It is therefore, logical for us to look for the interpretation given by the United States Supreme Court to the provisions of the United States Article of War. In Kahn vs. Anderson (65 Law. ed., 469) and in Given vs. Zerbst (65 Law. ed., 475), the United States Supreme Court interpreted the phrase "in time of peace", used in the United States 92nd Article of War, to mean after the signing of the Treaty of Peace. We gather from the statements contained in those decisions that the crime with which the respective petitioners for habeas corpus were charged and tried under the United States 92nd Articles of War, was committed after the Armistice of the First World War, and before the Treaty of Peace was signed. The syllabus in the case of Givens vs.
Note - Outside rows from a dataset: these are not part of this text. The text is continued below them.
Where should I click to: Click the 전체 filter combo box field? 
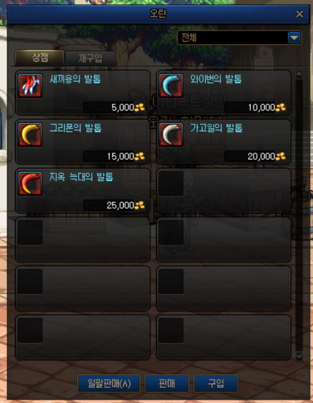[x=239, y=38]
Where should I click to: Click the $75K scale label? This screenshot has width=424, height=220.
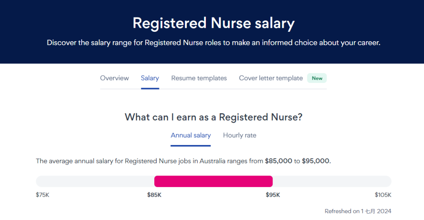click(x=42, y=195)
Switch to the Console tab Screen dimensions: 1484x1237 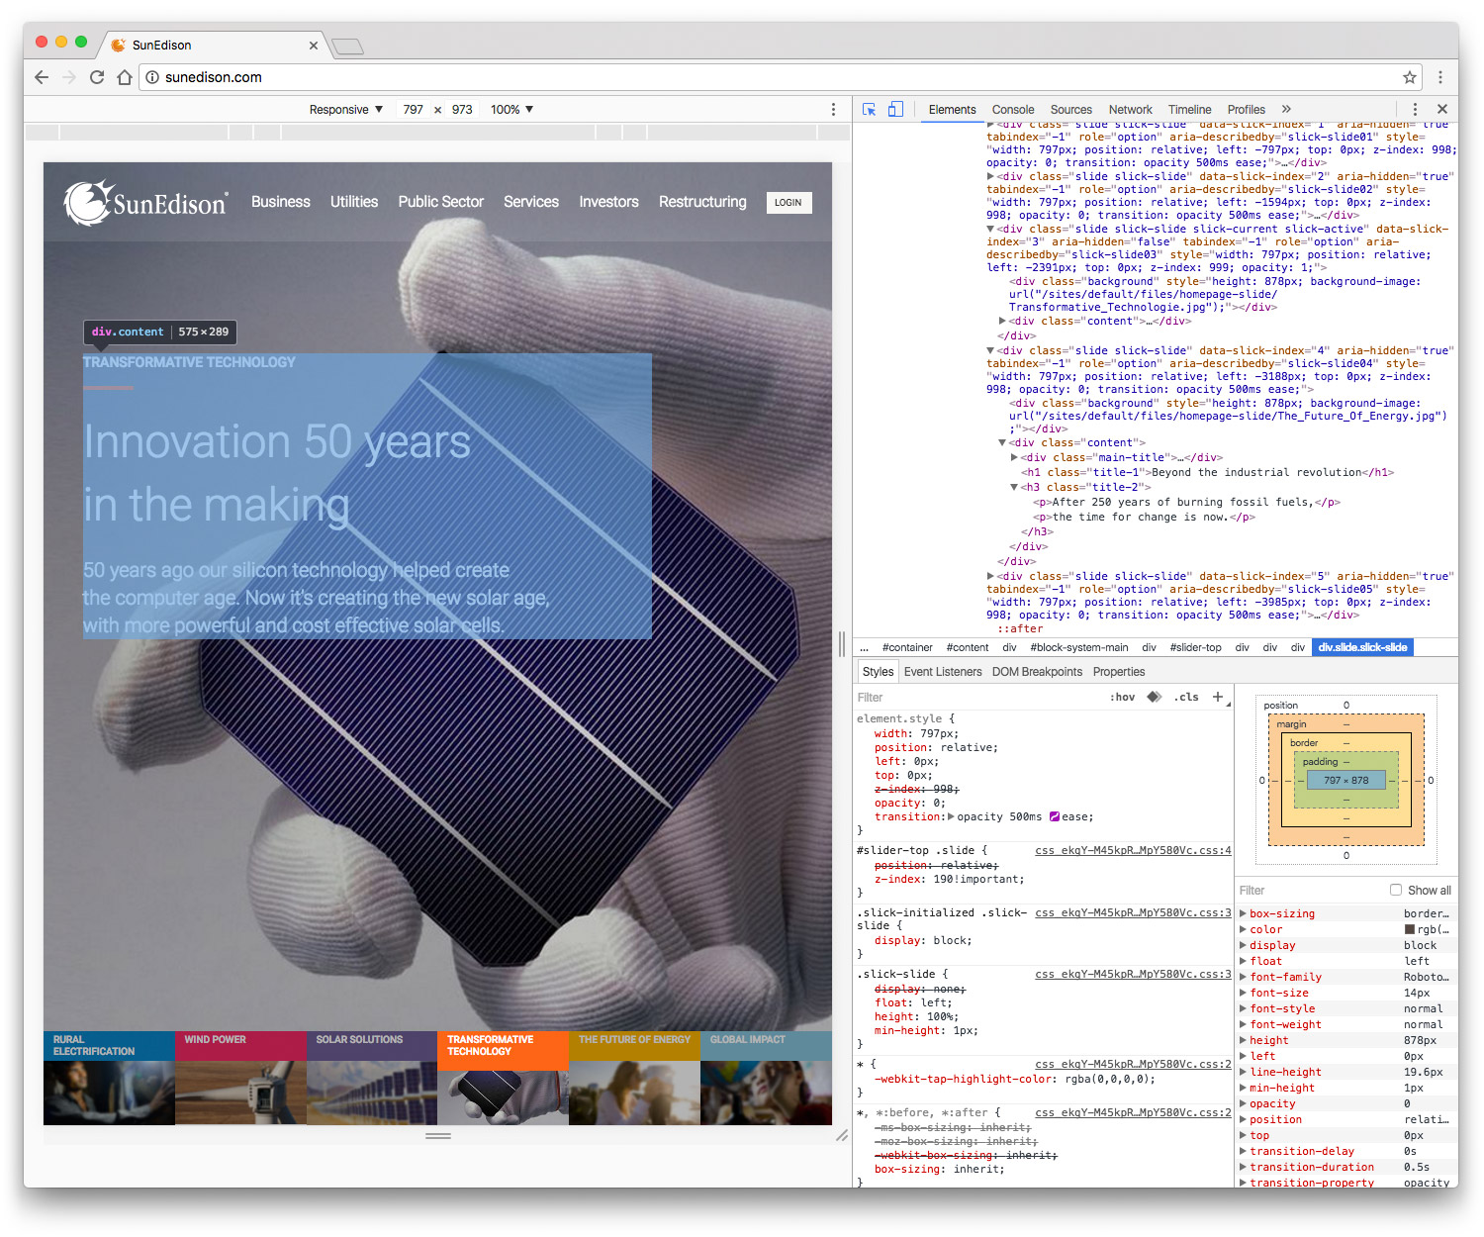(1012, 110)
Zerbst (supra) says:
Peace in the complete legal sense, officially proclaimed, is what is meant by the phrase "in time of peace" in the provision of the 92d Article of War that no person shall be tried by court-martial for murder or rape committed within the geographical limits of the states of the Union and the District of Columbia in time of peace.
In another decision, the United State Supreme Court (Caldwell vs. Parker, 64 Law. ed., 621), held the same opinion that pending the existence of a state of war with Germany, it is to be inferred that the trial and conviction as well as the commission of the crime took place after the signing of the Armistice on November 11, 1918, which is a date previous to 1920. The decision further says that the phrase "except in time of war" used in Article 74 of the Articles of War, covered not only "actual war" or "actual hostilities," but pending the existence of a state of war with Germany, "which means the period after the signing of the Armistice but before the signing of the treaty of peace."
"In a civil case, it was also held by the United States Supreme Court that a "state of war" does not cease until the ratification of the treaty of peace. Said the court:
The seizure, which occurred while the war was flagnant was an act of war, occurring within the limits of military operations . . . "A true or suspension of arms", says Kent, does not terminate the war, but it is one of the commercia belli which suspends its operations . . . At the expiration of the truce, hostilities may recommence without any fresh declaration of war. (Ribas y Hijo vs. United States, 48 Law. ed., 994, 996.)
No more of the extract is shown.